--- DATA Enclosed Below ---

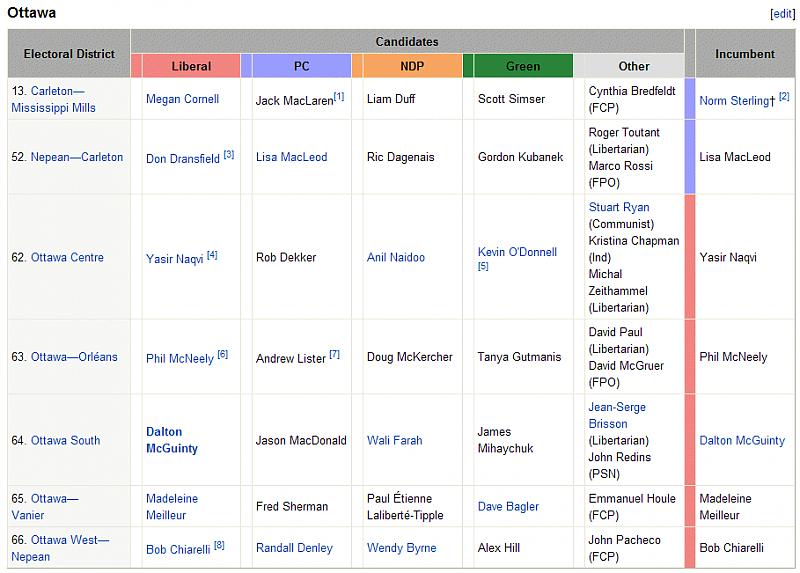Click the Kevin O'Donnell Green candidate link
The image size is (800, 573).
pyautogui.click(x=517, y=252)
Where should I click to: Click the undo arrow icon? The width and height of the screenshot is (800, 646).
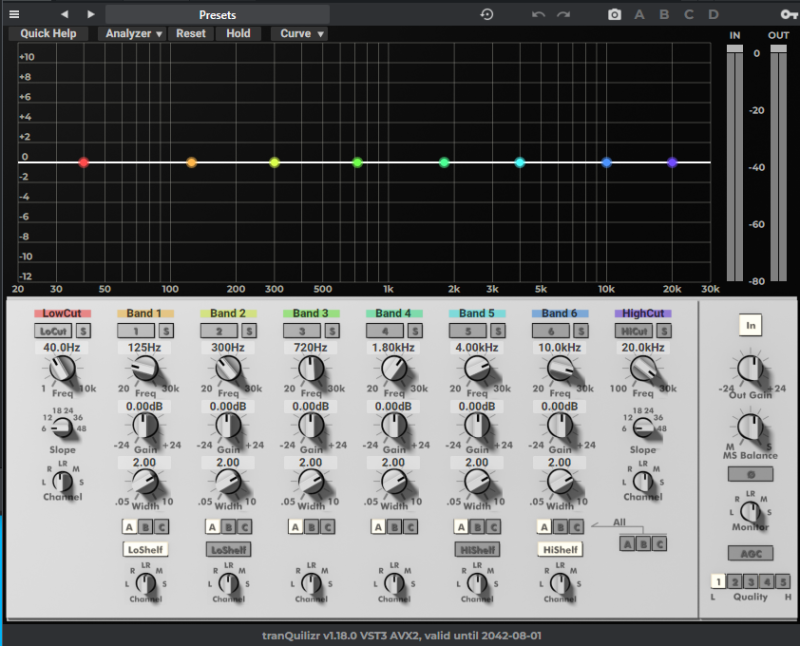tap(539, 14)
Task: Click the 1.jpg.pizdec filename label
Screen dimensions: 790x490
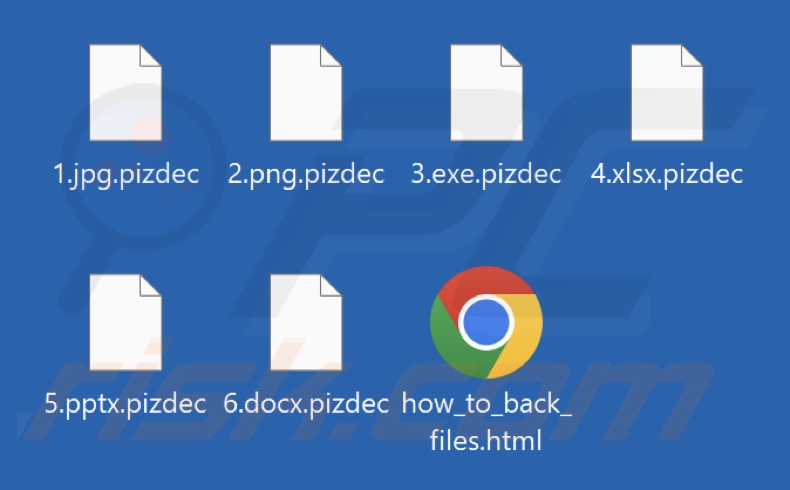Action: pos(126,175)
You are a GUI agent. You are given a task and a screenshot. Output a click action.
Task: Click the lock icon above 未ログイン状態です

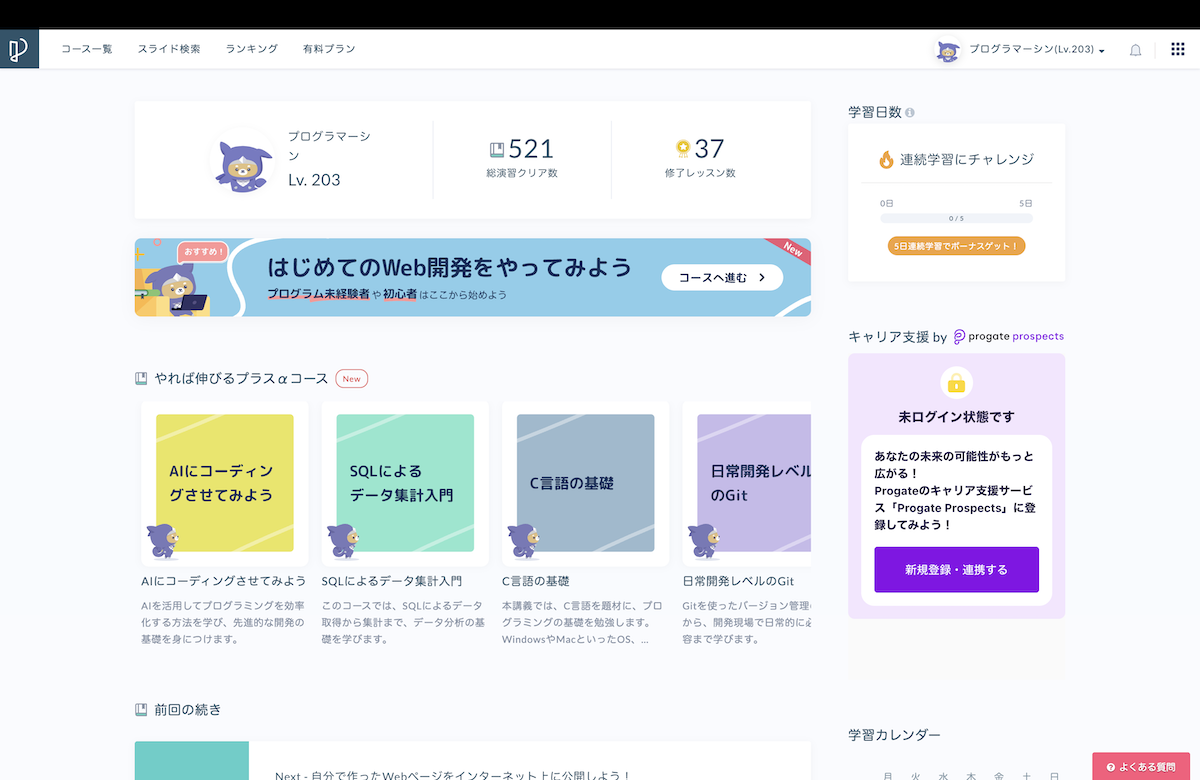pos(956,383)
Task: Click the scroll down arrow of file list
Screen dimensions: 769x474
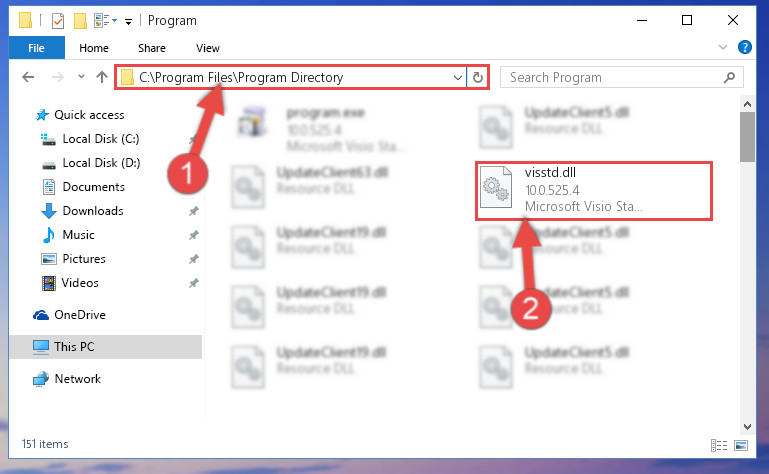Action: point(747,427)
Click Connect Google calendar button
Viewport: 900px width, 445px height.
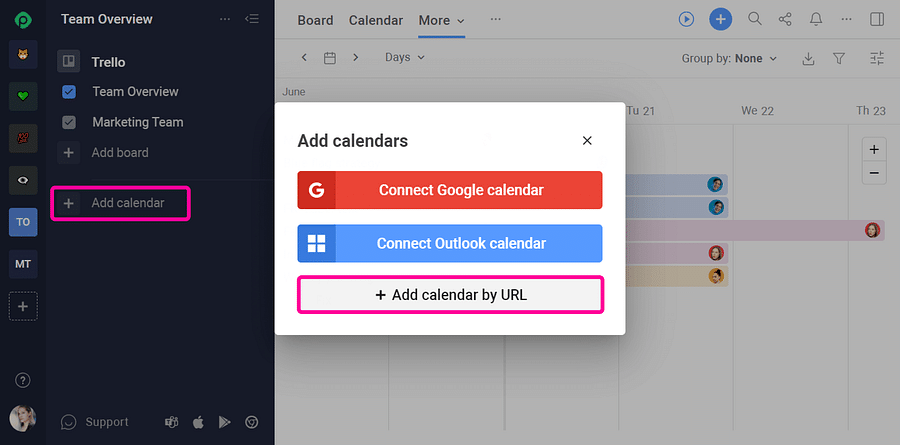[449, 190]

--- End of Enclosed DATA ---

*WORK REQUEST*: In the copy, include exactly the lines from the one containing "Task: Click the 1.jpg.pizdec filename label" through the last line of the records, and no pictures or other text.

*RESPONSE*:
Task: Click the 1.jpg.pizdec filename label
Screen dimensions: 790x490
Action: pos(126,175)
You are a GUI agent. You are given a task and a screenshot. Output a click action.
Task: Click the lock icon above 未ログイン状態です

pos(956,383)
Task: Click the scroll down arrow of file list
Screen dimensions: 769x474
Action: point(747,427)
Click Connect Google calendar button
Viewport: 900px width, 445px height.
[449, 190]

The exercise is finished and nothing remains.